RECORDS FOR THIS EXERCISE Start Marker

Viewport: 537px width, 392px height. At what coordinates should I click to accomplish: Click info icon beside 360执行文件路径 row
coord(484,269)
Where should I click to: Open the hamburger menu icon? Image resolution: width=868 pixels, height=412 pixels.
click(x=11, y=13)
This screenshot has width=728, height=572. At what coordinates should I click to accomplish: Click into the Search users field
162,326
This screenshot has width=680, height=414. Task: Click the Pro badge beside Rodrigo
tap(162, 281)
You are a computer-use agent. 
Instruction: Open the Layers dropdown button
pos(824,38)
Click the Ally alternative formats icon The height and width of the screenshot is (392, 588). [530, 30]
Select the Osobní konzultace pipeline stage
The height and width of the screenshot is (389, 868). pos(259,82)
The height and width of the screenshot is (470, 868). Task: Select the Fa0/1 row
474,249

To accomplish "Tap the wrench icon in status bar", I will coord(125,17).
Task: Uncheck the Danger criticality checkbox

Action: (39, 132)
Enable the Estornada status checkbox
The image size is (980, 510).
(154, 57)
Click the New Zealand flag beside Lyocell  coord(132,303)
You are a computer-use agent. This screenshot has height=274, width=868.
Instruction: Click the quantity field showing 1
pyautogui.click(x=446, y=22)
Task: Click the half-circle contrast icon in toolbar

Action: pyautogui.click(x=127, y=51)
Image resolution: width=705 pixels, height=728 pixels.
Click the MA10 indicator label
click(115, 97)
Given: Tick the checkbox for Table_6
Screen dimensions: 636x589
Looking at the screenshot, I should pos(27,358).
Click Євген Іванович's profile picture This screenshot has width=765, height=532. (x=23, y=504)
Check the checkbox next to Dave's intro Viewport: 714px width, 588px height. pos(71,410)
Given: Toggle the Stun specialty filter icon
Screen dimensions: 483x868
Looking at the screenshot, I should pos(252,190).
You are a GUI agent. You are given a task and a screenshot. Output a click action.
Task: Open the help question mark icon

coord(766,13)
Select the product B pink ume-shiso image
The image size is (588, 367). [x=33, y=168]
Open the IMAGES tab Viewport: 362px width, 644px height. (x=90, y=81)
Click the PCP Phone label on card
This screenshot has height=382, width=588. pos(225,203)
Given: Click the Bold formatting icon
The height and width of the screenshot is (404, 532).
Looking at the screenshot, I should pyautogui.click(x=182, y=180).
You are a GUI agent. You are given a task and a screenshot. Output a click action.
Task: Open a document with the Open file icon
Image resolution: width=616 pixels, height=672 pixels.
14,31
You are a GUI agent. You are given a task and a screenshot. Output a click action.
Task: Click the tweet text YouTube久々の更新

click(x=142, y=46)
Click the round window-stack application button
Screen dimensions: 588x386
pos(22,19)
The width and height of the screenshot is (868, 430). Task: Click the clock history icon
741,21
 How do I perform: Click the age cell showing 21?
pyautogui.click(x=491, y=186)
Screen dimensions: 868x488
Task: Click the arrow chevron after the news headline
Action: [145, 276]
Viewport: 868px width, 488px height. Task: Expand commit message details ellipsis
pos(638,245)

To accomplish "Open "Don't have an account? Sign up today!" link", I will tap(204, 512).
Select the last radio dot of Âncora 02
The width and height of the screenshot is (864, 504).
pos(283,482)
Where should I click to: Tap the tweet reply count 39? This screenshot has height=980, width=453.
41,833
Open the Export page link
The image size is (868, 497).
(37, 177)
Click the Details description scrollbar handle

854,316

RECORDS FOR THIS EXERCISE End Marker

DESCRIPTION OF THE TASK. Reproduce the whole of the records exactly, so that no line differs from the source above.

RESPONSE TO THE TASK.
Viewport: 537px width, 392px height. At what coordinates should I click to accomplish: Click info icon beside 360执行文件路径 row
coord(484,269)
Where should I click to: Open the hamburger menu icon? Image resolution: width=868 pixels, height=412 pixels.
click(x=11, y=13)
This screenshot has width=728, height=572. At what coordinates should I click to accomplish: Click into the Search users field
162,326
This screenshot has width=680, height=414. Task: Click the Pro badge beside Rodrigo
tap(162, 281)
You are a computer-use agent. 
Instruction: Open the Layers dropdown button
pos(824,38)
Click the Ally alternative formats icon The height and width of the screenshot is (392, 588). [530, 30]
Select the Osobní konzultace pipeline stage
The height and width of the screenshot is (389, 868). pos(259,82)
The height and width of the screenshot is (470, 868). Task: Select the Fa0/1 row
474,249

To accomplish "Tap the wrench icon in status bar", I will coord(125,17).
Task: Uncheck the Danger criticality checkbox

Action: (39, 132)
Enable the Estornada status checkbox
The image size is (980, 510).
(154, 57)
Click the New Zealand flag beside Lyocell  coord(132,303)
You are a computer-use agent. This screenshot has height=274, width=868.
Instruction: Click the quantity field showing 1
pyautogui.click(x=446, y=22)
Task: Click the half-circle contrast icon in toolbar

Action: pyautogui.click(x=127, y=51)
Image resolution: width=705 pixels, height=728 pixels.
Click the MA10 indicator label
click(115, 97)
Given: Tick the checkbox for Table_6
Screen dimensions: 636x589
Looking at the screenshot, I should pos(27,358).
Click Євген Іванович's profile picture This screenshot has width=765, height=532. (x=23, y=504)
Check the checkbox next to Dave's intro Viewport: 714px width, 588px height. pos(71,410)
Given: Toggle the Stun specialty filter icon
Screen dimensions: 483x868
Looking at the screenshot, I should pos(252,190).
You are a GUI agent. You are given a task and a screenshot. Output a click action.
Task: Open the help question mark icon

coord(766,13)
Select the product B pink ume-shiso image
The image size is (588, 367). [x=33, y=168]
Open the IMAGES tab Viewport: 362px width, 644px height. (x=90, y=81)
Click the PCP Phone label on card
This screenshot has height=382, width=588. pos(225,203)
Given: Click the Bold formatting icon
The height and width of the screenshot is (404, 532).
Looking at the screenshot, I should pyautogui.click(x=182, y=180).
You are a GUI agent. You are given a task and a screenshot. Output a click action.
Task: Open a document with the Open file icon
Image resolution: width=616 pixels, height=672 pixels.
14,31
You are a GUI agent. You are given a task and a screenshot. Output a click action.
Task: Click the tweet text YouTube久々の更新

click(x=142, y=46)
Click the round window-stack application button
Screen dimensions: 588x386
pos(22,19)
The width and height of the screenshot is (868, 430). Task: Click the clock history icon
741,21
 How do I perform: Click the age cell showing 21?
pyautogui.click(x=491, y=186)
Screen dimensions: 868x488
Task: Click the arrow chevron after the news headline
Action: [145, 276]
Viewport: 868px width, 488px height. Task: Expand commit message details ellipsis
pos(638,245)

To accomplish "Open "Don't have an account? Sign up today!" link", I will tap(204, 512).
Select the last radio dot of Âncora 02
The width and height of the screenshot is (864, 504).
pos(283,482)
Where should I click to: Tap the tweet reply count 39? This screenshot has height=980, width=453.
41,833
Open the Export page link
The image size is (868, 497).
(37, 177)
Click the Details description scrollbar handle

854,316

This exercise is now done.